New Asia Pacific Leadership group to work for nuclear non-proliferation and disarmament
Read the complete statement by clicking the adjacent link to the left.
Canberra, 18 May 2011: The launch was announced today of a new Asia Pacific Leadership Network for Nuclear Non-Proliferation and Disarmament (APLN), comprising thirty former senior political, diplomatic and military leaders from thirteen countries around the region including nuclear weapons possessing states China, India and Pakistan (see the attached list).
The objective of the group, convened by former Australian Foreign Minister Gareth Evans, is to inform and energize public opinion, and especially high-level policymakers, to take seriously the very real threats posed by nuclear weapons, and do everything possible to achieve a world in which they are contained, diminished and ultimately eliminated.
The Network is modelled on a recently established European counterpart (the ELN), convened by former UK Defence Minister Des Browne, which has already been active and visible in calling for urgent changes to NATO nuclear policy. The concept of such advocacy networks was strongly supported by the Australia and Japan-sponsored International Commission on Nuclear Non-Proliferation and Disarmament (co-chaired by Professor Evans and former Japanese Foreign Minister Yoriko Kawaguchi) in its final 2010 communique.
A common inspiration for the both the ELN and now the APLN has been the highly influential series of articles published since 2007 supporting a nuclear free world by former senior US officials Henry Kissinger, George Shultz, William Perry and Sam Nunn (emulated by similar groups in a number of other countries, including Russia), and the strong commitment articulated by President Obama in Prague in April 2009. The creation of both networks has been made possible by seed grants from the US-based Nuclear Threat Initiative, co-chaired by former Senator Nunn and CNN founder Ted Turner.

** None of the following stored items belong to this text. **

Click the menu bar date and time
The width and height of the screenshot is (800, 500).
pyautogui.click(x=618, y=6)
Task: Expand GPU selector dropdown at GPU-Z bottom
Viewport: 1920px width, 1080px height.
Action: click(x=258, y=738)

APLN members will contribute to the nuclear debate by making public statements from time to time, engaging in direct advocacy with regional governments as both public and private opportunities arise, commissioning research and hosting regional seminars and conferences as resources permit, and maintaining an active website (www.a-pln.org ) through its secretariat based at the Australian National University in Canberra. Working groups are in the process of being established to address specific issues such as nuclear deterrence, nuclear transparency and the potential for multilateralising the most sensitive stages of the nuclear fuel cycle.

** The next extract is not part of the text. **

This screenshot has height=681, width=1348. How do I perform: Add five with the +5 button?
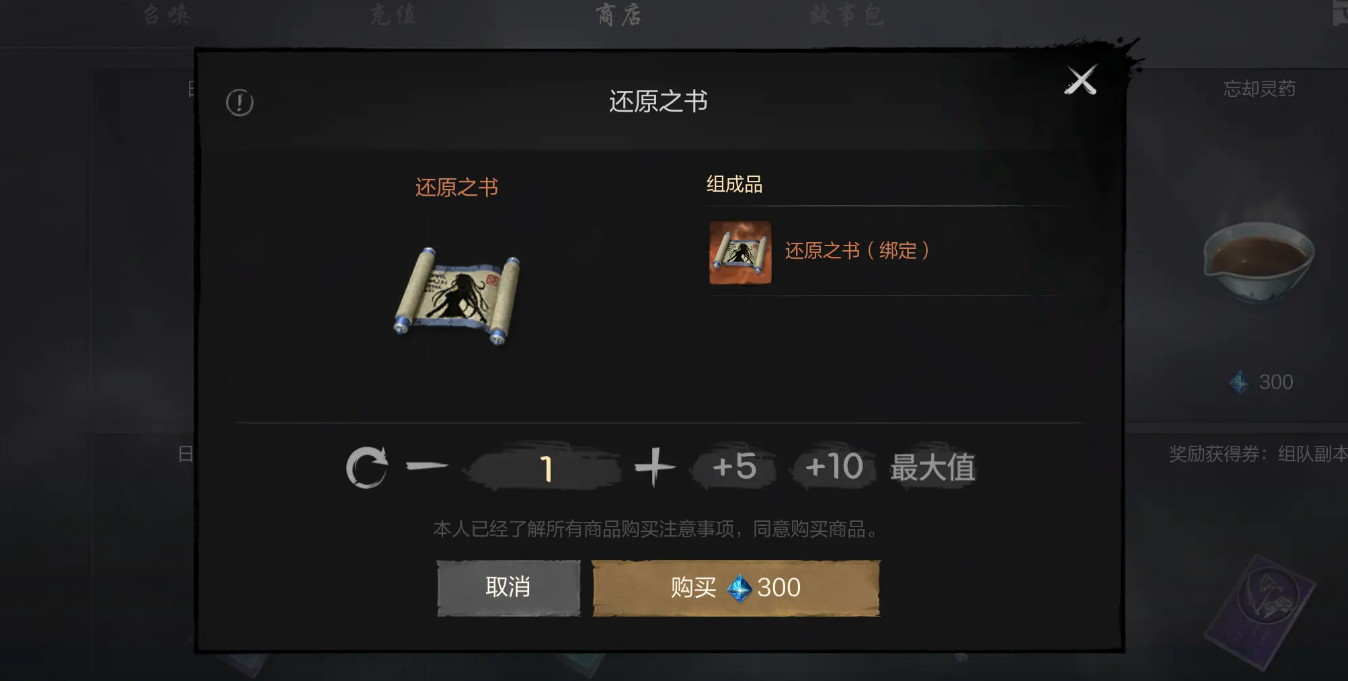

Efforts to achieve a world free from the threat of nuclear weapons are at a critical stage. Serious threats persist from the use or misuse of weapons by existing nuclear armed states, newly nuclear-armed states and terrorist actors, and from the misuse of the civil fuel cycle.

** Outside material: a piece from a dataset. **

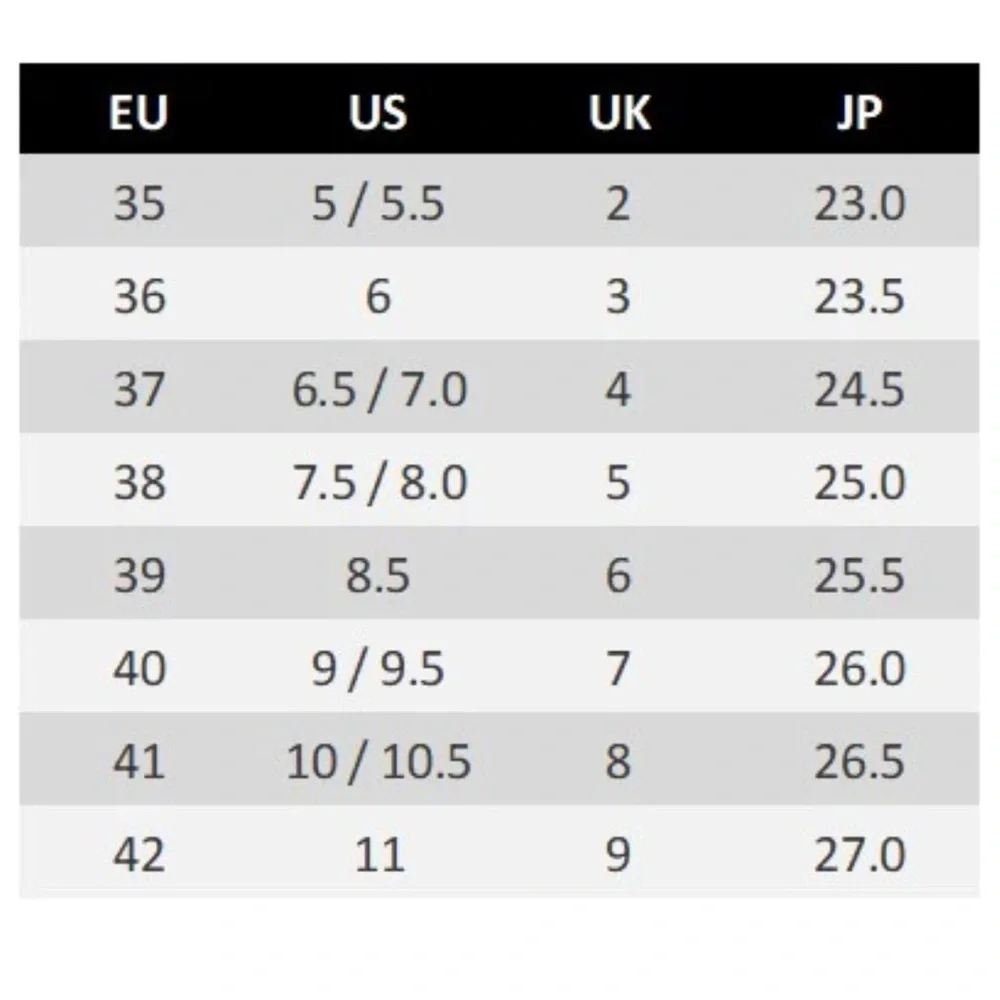Select US size 5 / 5.5 cell
Viewport: 1000px width, 1000px height.
point(378,204)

Last year saw some important developments, including agreement by the United States and Russia to make significant cuts in their nuclear arsenals and the modest success of the Non- Proliferation Treaty Review Conference. But that momentum is in danger of stalling. It badly needs re-energizing, both globally and regionally.
There is little sign of progress on bringing into force the Comprehensive Test Ban Treaty, on breaking the negotiation stalemate on a treaty to prohibit further production of fissile material for nuclear weapons, on meeting future proliferation risks associated with the civil nuclear sector, or on measures to significantly strengthen the non-proliferation treaty regime. And there are few if any signs of willingness by the established nuclear weapons powers to embark on serious multilateral arms reduction negotiations of a kind which could eventually lead to a nuclear weapons free world.
The Asia Pacific region impacts every dimension of the global nuclear agenda, with acute tensions and risks remaining in North East Asia and South Asia in particular. With the world’s economic, political and security centres of gravity shifting inexorably to this region, its stake in a secure world order – and its responsibility to contribute with ideas, policy proposals and vision to that end – have grown commensurately.
In launching the APLN, its Convenor Gareth Evans said, “The quest to eliminate nuclear weapons cannot begin to succeed without the determined engagement of policymakers in the Asia Pacific region. And this stellar group of senior, respected and extraordinarily experienced individuals can really help make that happen.”